____ Study material
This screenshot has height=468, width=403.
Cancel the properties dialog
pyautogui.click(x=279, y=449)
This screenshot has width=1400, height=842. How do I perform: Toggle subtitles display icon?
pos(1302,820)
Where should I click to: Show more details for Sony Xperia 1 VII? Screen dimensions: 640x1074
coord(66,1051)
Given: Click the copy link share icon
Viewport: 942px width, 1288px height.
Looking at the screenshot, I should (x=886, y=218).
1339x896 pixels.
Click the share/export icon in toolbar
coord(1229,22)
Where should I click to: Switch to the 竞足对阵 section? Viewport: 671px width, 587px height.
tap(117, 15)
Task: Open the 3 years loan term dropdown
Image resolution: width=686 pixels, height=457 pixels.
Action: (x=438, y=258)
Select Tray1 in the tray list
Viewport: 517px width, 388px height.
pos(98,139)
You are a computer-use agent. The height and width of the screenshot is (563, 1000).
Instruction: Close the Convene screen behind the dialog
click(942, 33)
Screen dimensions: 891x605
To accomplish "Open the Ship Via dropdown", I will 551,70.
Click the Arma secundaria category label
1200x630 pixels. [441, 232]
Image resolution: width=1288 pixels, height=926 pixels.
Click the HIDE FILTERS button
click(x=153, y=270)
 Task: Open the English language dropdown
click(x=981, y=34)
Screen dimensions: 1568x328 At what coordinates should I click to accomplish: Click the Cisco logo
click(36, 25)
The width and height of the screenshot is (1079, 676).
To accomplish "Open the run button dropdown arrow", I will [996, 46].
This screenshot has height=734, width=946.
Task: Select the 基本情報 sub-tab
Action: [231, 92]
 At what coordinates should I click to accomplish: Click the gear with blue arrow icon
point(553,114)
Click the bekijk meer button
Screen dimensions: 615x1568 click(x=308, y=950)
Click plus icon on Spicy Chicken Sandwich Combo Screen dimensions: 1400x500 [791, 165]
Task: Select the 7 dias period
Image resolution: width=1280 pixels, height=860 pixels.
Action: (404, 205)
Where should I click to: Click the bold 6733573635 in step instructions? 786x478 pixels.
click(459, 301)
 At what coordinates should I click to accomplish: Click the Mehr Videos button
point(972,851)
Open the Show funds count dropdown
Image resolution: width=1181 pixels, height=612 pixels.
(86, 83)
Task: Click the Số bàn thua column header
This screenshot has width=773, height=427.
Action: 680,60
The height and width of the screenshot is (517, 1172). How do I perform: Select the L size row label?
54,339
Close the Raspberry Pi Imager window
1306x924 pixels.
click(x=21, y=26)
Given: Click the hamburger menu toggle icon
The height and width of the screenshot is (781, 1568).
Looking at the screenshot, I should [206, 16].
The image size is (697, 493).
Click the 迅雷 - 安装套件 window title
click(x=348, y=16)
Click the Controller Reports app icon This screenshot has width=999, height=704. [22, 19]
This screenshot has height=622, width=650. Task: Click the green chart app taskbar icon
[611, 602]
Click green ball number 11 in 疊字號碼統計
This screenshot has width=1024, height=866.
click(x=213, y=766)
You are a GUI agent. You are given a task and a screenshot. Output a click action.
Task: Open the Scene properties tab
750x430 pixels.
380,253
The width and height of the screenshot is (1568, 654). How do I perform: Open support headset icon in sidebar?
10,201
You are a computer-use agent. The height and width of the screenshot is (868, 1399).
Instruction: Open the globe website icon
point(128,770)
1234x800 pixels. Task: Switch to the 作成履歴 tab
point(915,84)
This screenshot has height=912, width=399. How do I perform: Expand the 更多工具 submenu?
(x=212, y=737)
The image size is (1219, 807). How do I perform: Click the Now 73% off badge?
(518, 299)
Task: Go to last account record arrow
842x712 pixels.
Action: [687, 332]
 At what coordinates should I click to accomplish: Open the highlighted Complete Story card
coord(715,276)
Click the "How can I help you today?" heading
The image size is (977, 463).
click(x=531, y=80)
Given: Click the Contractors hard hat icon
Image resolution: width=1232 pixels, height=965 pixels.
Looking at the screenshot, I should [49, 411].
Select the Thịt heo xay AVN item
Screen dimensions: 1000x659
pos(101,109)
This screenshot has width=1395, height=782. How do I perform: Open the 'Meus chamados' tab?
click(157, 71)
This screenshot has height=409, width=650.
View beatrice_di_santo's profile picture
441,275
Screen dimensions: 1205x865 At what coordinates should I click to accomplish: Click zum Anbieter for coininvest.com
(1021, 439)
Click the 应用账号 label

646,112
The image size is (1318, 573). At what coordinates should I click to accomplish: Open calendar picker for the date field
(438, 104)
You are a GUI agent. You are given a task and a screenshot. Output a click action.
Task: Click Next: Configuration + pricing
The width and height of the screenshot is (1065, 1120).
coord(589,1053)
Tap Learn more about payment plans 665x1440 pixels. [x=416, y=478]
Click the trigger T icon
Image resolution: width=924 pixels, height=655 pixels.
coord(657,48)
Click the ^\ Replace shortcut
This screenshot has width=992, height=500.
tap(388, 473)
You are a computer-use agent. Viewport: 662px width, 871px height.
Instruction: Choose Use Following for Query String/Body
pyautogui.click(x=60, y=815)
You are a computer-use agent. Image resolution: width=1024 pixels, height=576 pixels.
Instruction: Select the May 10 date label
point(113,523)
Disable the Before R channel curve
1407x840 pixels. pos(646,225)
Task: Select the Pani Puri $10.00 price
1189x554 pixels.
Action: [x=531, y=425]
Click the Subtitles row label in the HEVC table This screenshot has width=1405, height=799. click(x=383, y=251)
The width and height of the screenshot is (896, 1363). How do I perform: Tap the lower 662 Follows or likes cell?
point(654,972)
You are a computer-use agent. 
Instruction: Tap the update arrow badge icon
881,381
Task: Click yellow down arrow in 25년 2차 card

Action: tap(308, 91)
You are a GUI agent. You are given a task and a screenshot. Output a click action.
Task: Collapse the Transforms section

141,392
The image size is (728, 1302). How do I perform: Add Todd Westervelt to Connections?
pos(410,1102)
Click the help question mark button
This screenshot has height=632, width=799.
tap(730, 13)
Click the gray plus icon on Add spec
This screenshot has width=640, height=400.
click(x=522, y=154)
________
-- Activity --
For every line above that includes the string "computer", copy the line.

-- Answer to this task --
You are a computer-use agent. The height and width of the screenshot is (563, 1000).
You are a computer-use agent. The height and width of the screenshot is (868, 1399).
You are a computer-use agent. Viewport: 662px width, 871px height.
You are a computer-use agent. Image resolution: width=1024 pixels, height=576 pixels.
You are a computer-use agent. 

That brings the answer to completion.